__Work required__.
Start at the line with "[35 Alwright Ct, Waterville, NB" in the records below, stop at the line with "Story (166, 2310)", and return every line in that span exactly, the two end lines included.

Material for this exercise Block Start

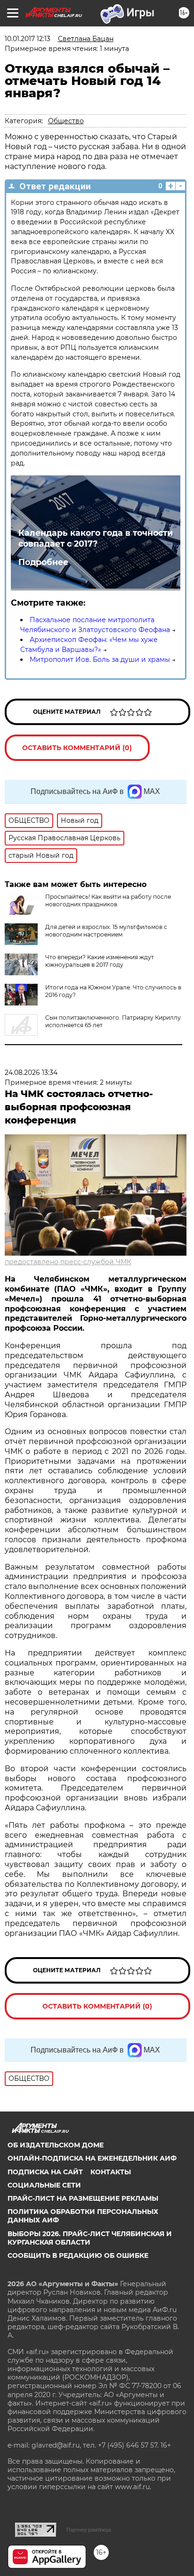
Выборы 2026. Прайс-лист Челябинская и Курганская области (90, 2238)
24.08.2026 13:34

Material for this exercise Block End
Material for this exercise Block Start

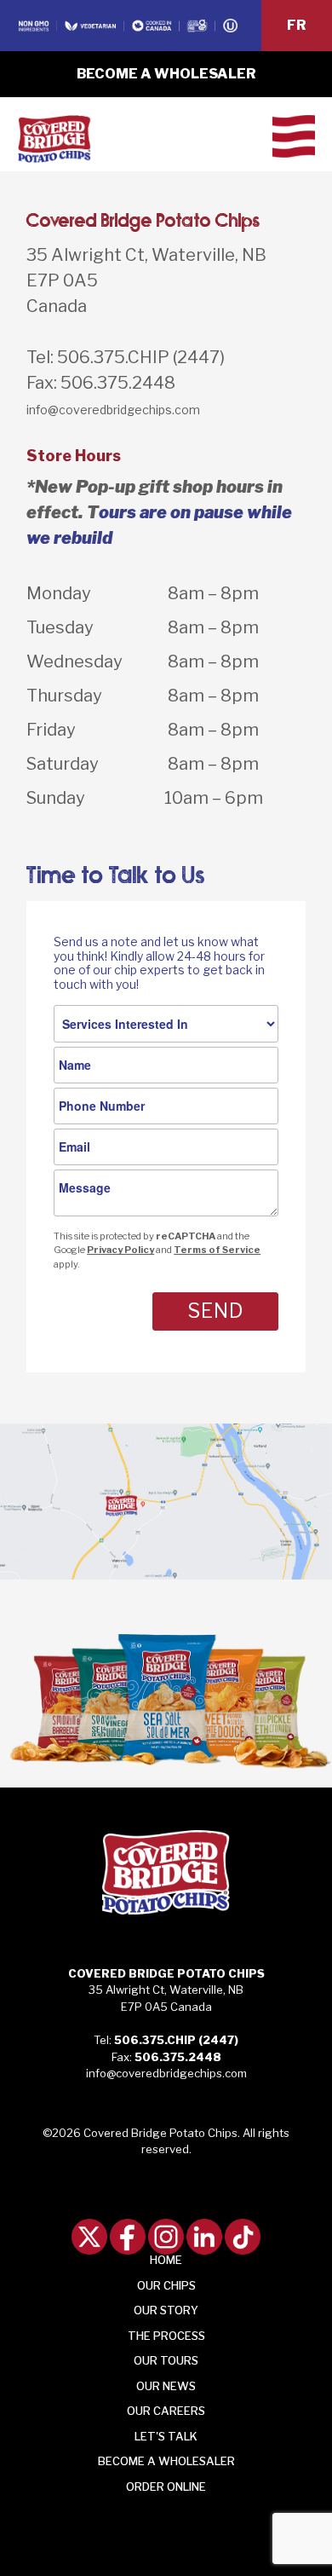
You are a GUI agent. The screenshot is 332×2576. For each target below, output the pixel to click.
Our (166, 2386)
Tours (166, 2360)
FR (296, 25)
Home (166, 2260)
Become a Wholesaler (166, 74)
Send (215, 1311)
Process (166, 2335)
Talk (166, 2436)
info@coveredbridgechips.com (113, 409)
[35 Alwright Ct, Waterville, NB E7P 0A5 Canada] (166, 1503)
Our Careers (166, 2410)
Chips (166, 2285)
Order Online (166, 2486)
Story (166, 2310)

Material for this exercise Block End

__Task solution__.
[35 Alwright Ct, Waterville, NB E7P 0A5 Canada] (166, 1503)
Our Careers (166, 2410)
Chips (166, 2285)
Order Online (166, 2486)
Story (166, 2310)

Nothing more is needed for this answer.